** start of PROVIDED PASSAGE **
Dec 162012

Chapter 1 begins with a brief introduction to the generic meaning of the term “naskh” in Arabic before it moves to focus on the technical meaning of this term. Tracing it in the earliest sources, the chapter discusses how this concept developed from its most basic form to the complex principle it became. It demonstrates that the technical meaning of the term as the abrogation of a divine ruling by a later divine ruling was unknown to the first generation of Muslims, is a later development, and that the three different modes of abrogation developed at different stages. The chapter concludes with a discussion of the three types of abrogation and the main points of difference between scholars about this doctrine.

Abrogation is one of the mechanisms that guided the development of Islamic law. Chapter 2 considers whether changes to the laws of previous religions can be seen as cases of abrogation, i.e. whether abrogation is a concept that operates within Prophet Muhammad’s divine message only or whether it existed in the messages of previous prophets also. We will study such changes from the point of view of the Qur’an, not their respective religious laws, as we are interested in examining whether the concept of abrogation, even in reference to changes involving pre-Islamic religious laws, exists in the Qur’an.
** end of PROVIDED PASSAGE **
WRITTEN TASKS:
a. Reproduce word for word the part of the text on abrogation between "Abrogation is one" and "in the Qur’an.", inclusive.
b. Carry the text on abrogation forward, picking up after its last sentence.
** start of PROVIDED RECORDS **
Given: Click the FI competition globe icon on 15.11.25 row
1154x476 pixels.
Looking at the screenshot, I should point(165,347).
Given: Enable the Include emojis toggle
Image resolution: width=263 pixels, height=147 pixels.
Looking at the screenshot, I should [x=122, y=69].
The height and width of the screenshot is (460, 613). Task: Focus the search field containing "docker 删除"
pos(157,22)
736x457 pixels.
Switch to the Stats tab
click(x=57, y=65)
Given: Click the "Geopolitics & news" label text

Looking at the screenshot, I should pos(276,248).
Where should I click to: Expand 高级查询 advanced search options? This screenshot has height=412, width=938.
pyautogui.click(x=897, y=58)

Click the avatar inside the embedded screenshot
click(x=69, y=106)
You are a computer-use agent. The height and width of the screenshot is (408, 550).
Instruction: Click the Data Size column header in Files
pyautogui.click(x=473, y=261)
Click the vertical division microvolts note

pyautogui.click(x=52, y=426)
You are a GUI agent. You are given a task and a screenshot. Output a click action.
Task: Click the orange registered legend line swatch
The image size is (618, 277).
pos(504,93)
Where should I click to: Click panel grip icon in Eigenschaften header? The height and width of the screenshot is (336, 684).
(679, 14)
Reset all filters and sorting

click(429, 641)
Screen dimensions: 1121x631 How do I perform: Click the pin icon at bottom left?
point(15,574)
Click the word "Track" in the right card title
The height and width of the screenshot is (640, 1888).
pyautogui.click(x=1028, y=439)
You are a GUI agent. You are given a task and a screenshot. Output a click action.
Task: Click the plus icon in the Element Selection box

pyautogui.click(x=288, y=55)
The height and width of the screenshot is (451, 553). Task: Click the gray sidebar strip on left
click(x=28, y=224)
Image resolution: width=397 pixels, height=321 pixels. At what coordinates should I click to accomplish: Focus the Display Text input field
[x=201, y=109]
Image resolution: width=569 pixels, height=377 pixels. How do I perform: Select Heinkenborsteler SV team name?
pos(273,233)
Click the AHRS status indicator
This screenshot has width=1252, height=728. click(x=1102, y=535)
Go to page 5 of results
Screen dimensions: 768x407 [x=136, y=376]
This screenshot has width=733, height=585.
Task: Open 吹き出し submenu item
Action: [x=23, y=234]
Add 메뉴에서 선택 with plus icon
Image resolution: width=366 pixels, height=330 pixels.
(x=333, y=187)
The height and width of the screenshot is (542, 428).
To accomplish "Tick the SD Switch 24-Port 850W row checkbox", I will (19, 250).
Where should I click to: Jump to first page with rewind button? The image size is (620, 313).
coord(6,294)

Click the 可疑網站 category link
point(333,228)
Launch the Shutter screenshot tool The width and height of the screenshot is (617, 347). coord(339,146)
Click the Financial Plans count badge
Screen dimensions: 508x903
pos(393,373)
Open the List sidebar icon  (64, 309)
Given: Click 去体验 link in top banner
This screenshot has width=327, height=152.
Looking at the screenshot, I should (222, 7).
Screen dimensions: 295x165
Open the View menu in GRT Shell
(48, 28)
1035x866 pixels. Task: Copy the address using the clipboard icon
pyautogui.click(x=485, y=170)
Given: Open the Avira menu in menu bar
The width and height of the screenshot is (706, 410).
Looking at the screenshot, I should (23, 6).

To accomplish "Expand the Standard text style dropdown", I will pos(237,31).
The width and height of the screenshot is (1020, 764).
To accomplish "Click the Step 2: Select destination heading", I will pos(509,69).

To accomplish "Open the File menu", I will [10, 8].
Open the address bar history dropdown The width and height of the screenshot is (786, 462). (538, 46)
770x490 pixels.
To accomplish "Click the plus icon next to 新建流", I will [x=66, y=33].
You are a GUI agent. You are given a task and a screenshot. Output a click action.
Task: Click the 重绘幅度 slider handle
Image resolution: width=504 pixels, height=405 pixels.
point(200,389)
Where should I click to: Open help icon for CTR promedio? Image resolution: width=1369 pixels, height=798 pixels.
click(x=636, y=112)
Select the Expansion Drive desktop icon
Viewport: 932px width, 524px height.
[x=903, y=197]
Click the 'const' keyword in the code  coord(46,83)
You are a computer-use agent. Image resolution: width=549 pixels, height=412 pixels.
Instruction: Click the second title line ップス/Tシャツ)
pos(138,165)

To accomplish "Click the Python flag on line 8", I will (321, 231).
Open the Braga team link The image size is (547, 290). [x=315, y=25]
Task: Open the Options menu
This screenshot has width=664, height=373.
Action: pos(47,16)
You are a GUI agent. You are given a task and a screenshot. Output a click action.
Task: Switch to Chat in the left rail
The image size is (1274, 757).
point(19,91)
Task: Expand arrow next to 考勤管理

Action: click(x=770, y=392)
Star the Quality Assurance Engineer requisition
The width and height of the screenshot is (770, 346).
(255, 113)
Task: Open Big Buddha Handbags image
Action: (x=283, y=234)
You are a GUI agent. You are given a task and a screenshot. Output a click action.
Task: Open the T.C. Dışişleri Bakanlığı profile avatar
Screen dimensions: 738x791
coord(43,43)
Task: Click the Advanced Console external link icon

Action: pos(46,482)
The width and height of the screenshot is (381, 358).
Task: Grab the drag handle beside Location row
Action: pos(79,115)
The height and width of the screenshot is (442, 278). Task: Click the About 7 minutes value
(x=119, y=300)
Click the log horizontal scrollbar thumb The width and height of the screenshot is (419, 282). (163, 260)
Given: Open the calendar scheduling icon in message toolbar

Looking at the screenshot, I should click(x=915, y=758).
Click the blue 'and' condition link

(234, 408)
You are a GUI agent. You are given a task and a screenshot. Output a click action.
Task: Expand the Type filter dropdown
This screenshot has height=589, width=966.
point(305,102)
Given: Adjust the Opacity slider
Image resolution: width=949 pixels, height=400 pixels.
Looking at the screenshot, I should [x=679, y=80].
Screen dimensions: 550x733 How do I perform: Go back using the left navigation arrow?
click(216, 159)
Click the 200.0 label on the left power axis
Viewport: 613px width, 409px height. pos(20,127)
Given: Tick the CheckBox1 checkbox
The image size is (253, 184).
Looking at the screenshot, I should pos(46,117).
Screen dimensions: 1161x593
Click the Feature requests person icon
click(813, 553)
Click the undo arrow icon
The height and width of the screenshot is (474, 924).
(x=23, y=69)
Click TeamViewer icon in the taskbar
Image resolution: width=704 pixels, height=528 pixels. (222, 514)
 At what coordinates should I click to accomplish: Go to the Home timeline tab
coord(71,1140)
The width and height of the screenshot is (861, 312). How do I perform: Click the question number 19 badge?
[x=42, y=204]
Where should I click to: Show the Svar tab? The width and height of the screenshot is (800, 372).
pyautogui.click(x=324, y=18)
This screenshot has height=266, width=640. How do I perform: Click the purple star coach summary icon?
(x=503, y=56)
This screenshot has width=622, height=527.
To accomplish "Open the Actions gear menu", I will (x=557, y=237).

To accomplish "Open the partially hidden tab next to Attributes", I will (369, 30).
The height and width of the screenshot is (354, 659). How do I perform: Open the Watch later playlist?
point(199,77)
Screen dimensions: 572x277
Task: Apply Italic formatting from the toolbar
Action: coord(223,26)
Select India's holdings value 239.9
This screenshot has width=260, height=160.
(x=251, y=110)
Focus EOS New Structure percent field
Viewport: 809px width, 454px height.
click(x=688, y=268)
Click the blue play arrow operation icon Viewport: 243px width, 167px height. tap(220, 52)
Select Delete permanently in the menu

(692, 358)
** end of PROVIDED RECORDS **
ANSWERS IN ORDER:
a.
Abrogation is one of the mechanisms that guided the development of Islamic law. Chapter 2 considers whether changes to the laws of previous religions can be seen as cases of abrogation, i.e. whether abrogation is a concept that operates within Prophet Muhammad’s divine message only or whether it existed in the messages of previous prophets also. We will study such changes from the point of view of the Qur’an, not their respective religious laws, as we are interested in examining whether the concept of abrogation, even in reference to changes involving pre-Islamic religious laws, exists in the Qur’an.

b.
There are four variants of the term “naskh” in as many verses in the Qur’an, and these are the subject of Chapter 3. Two use the term in the generic sense of “transcribe,” but the other two have been seen by scholars as providing support to the principle of abrogation. A detailed examination of both verses shows that neither refers to the concept of abrogation. In other words, the term “naskh” never appears in the Qur’an in the meaning it acquired in Islamic law.

There are two other verses that do not use the term “naskh” but which have been seen as referring to abrogation. Chapter 4 shows that, like the verses that have the word “naskh,” these verses have nothing to do with the principle of abrogation. Chapters 3 and 4 leave no doubt that abrogation is not a Qur’anic concept. This concept did not originate from the Qur’an but was read into it.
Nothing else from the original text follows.